[Start of Attachment]
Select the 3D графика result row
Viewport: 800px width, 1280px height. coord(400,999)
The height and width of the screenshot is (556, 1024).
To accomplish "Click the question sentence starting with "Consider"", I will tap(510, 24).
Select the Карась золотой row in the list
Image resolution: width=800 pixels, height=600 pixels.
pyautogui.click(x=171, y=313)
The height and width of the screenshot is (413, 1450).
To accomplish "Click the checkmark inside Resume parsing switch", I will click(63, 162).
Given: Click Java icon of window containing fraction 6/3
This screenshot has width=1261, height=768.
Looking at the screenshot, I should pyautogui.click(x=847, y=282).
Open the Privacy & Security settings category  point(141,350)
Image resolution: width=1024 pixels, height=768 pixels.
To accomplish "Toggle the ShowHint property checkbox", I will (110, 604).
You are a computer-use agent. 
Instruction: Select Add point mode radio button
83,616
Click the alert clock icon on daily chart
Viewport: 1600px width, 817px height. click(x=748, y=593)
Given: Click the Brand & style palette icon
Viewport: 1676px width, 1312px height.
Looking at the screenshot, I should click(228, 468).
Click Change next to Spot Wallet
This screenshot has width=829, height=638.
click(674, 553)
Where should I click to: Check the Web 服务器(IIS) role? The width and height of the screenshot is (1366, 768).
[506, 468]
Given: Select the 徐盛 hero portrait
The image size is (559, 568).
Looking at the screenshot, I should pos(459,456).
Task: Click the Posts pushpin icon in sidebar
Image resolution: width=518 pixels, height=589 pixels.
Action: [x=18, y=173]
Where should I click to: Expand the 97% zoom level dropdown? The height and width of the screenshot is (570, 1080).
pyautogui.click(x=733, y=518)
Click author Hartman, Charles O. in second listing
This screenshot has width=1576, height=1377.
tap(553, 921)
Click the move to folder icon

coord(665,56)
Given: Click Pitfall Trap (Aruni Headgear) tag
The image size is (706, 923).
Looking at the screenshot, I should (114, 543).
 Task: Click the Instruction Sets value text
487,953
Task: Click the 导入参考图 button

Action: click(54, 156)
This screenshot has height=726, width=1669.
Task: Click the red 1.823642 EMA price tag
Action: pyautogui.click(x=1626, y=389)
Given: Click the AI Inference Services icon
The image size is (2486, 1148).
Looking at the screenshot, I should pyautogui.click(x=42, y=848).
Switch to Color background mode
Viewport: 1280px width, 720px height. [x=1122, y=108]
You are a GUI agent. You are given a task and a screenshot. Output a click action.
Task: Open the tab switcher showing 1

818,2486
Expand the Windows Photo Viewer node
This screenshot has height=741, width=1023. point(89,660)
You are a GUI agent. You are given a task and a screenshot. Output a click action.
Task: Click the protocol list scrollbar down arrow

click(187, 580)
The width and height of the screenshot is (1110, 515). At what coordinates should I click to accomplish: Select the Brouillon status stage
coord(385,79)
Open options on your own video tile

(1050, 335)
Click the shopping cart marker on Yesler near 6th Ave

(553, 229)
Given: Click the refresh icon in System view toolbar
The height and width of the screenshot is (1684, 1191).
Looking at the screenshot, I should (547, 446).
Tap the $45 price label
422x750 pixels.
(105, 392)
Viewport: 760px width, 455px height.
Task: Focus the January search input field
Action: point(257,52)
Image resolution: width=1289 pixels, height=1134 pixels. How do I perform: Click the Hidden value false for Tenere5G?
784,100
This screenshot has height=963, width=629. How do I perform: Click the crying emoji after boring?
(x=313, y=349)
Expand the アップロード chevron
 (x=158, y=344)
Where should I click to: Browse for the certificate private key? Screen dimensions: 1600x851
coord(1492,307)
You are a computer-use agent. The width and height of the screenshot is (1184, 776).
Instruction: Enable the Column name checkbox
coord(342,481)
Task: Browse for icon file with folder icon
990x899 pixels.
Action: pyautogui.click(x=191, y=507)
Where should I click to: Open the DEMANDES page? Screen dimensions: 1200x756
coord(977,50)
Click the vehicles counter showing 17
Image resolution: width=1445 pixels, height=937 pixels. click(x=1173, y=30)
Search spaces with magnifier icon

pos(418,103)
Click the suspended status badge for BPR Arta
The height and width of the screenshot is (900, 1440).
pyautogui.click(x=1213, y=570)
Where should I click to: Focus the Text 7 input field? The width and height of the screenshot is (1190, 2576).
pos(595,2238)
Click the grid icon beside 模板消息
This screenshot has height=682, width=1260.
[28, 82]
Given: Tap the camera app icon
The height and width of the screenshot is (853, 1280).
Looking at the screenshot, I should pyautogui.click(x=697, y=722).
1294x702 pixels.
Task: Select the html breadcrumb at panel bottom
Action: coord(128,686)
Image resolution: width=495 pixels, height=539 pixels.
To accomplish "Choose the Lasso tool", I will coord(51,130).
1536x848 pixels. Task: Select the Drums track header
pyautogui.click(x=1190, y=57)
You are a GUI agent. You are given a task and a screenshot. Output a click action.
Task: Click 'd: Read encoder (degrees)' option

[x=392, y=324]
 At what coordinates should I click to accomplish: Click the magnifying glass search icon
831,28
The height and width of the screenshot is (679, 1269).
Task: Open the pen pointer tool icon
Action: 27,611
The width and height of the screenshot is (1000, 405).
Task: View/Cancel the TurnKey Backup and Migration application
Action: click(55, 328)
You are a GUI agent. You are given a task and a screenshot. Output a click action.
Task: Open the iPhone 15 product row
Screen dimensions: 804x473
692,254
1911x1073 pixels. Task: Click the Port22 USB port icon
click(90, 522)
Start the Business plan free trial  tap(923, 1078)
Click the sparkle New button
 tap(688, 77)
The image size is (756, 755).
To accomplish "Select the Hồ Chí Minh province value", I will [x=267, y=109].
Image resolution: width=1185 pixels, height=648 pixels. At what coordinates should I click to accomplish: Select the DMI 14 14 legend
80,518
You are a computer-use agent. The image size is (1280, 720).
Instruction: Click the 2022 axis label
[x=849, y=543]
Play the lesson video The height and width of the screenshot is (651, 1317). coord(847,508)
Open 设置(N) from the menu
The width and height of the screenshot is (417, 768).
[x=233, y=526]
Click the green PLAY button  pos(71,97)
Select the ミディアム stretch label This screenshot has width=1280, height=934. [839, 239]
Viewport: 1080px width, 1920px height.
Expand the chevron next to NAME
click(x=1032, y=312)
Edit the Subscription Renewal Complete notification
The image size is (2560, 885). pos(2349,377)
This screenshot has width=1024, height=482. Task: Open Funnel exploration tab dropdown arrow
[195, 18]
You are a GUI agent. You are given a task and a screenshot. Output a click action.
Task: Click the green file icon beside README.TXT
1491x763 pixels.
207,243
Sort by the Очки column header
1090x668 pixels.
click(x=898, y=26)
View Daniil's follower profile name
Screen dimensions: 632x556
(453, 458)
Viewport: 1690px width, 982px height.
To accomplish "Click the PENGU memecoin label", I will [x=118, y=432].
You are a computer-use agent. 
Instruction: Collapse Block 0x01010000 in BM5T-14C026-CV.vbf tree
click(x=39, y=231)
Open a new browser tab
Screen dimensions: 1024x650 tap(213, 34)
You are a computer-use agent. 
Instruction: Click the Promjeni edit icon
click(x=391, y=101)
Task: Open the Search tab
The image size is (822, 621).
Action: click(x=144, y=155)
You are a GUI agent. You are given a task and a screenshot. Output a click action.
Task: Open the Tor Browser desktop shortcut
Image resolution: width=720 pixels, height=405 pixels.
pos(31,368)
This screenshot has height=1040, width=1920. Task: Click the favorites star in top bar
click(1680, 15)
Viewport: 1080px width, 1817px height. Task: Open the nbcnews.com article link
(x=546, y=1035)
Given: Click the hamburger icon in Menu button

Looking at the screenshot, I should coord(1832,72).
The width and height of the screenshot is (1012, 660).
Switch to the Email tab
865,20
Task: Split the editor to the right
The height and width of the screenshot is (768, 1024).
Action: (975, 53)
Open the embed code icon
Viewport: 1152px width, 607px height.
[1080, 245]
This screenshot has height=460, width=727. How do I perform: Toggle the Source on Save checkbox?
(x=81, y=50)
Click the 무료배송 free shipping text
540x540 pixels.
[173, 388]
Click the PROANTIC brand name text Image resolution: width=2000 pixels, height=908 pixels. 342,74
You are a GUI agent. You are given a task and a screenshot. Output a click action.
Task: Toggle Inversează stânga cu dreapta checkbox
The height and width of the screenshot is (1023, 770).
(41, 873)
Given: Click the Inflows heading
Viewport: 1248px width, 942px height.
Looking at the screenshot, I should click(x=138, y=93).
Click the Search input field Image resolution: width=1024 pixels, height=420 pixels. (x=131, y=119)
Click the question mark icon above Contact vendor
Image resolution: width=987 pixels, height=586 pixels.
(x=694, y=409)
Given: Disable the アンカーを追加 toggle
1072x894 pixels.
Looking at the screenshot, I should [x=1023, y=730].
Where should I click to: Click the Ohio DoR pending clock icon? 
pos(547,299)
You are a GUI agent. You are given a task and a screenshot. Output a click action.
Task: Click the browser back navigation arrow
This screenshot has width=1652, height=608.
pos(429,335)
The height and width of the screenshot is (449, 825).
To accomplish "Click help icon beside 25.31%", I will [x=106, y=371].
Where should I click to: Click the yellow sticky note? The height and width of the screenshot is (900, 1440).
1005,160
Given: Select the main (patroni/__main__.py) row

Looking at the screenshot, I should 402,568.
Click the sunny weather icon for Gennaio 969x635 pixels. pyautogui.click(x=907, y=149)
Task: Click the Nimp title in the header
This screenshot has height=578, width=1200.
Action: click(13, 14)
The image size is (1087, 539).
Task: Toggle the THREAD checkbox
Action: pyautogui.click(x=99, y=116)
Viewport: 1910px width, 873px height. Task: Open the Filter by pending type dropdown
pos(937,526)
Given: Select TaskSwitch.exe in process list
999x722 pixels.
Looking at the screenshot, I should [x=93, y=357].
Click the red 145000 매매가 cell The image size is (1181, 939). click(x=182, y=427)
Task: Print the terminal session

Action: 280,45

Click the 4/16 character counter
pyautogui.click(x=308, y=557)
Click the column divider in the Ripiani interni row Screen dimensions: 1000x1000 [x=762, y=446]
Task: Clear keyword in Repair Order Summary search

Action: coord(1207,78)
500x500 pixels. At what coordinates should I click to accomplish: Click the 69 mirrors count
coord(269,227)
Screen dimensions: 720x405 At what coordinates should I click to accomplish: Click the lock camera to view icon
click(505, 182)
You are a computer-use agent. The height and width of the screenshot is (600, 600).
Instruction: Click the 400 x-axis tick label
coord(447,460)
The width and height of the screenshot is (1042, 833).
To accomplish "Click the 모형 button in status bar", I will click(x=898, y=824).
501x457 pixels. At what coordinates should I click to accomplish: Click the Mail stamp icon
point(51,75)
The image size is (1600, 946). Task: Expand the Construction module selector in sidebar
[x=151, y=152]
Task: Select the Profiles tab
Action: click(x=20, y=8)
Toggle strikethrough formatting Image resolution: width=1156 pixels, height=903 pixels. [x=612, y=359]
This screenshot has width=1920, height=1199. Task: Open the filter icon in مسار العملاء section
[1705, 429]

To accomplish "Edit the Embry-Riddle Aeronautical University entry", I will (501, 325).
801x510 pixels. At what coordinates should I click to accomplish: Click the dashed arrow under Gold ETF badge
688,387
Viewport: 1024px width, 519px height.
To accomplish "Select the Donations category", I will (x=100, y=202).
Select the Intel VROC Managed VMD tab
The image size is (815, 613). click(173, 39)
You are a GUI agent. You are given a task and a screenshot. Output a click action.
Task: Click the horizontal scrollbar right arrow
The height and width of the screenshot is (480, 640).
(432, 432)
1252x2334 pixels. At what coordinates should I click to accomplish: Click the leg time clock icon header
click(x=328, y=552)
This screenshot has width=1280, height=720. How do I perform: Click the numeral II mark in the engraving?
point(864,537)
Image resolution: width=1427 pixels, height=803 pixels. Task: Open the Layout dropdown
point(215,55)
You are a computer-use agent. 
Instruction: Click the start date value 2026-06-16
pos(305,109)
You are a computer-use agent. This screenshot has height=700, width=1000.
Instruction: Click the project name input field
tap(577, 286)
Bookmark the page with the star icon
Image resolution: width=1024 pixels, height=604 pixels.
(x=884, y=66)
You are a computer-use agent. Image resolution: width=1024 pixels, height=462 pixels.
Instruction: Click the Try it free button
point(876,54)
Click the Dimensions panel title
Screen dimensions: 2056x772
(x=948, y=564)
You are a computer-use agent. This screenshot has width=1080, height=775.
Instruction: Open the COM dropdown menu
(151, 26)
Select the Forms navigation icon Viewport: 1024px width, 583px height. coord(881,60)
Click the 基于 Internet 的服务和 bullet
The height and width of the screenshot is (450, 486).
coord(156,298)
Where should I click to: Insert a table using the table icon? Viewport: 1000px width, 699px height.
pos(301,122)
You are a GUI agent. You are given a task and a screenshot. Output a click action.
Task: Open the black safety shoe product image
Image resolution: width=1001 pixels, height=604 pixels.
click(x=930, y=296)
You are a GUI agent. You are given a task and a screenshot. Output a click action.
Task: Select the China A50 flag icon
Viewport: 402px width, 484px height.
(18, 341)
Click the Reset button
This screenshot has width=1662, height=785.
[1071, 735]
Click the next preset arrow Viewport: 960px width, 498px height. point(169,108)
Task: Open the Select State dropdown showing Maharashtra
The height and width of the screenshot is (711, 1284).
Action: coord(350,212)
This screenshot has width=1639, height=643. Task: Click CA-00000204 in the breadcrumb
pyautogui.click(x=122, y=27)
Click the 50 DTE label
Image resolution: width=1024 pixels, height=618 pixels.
[End of Attachment]
TASK INSTRUCTIONS
Where does "green" appear in the listing? Show every line that has it.

ANSWER SECTION
Click the green PLAY button  pos(71,97)
Task: Click the green file icon beside README.TXT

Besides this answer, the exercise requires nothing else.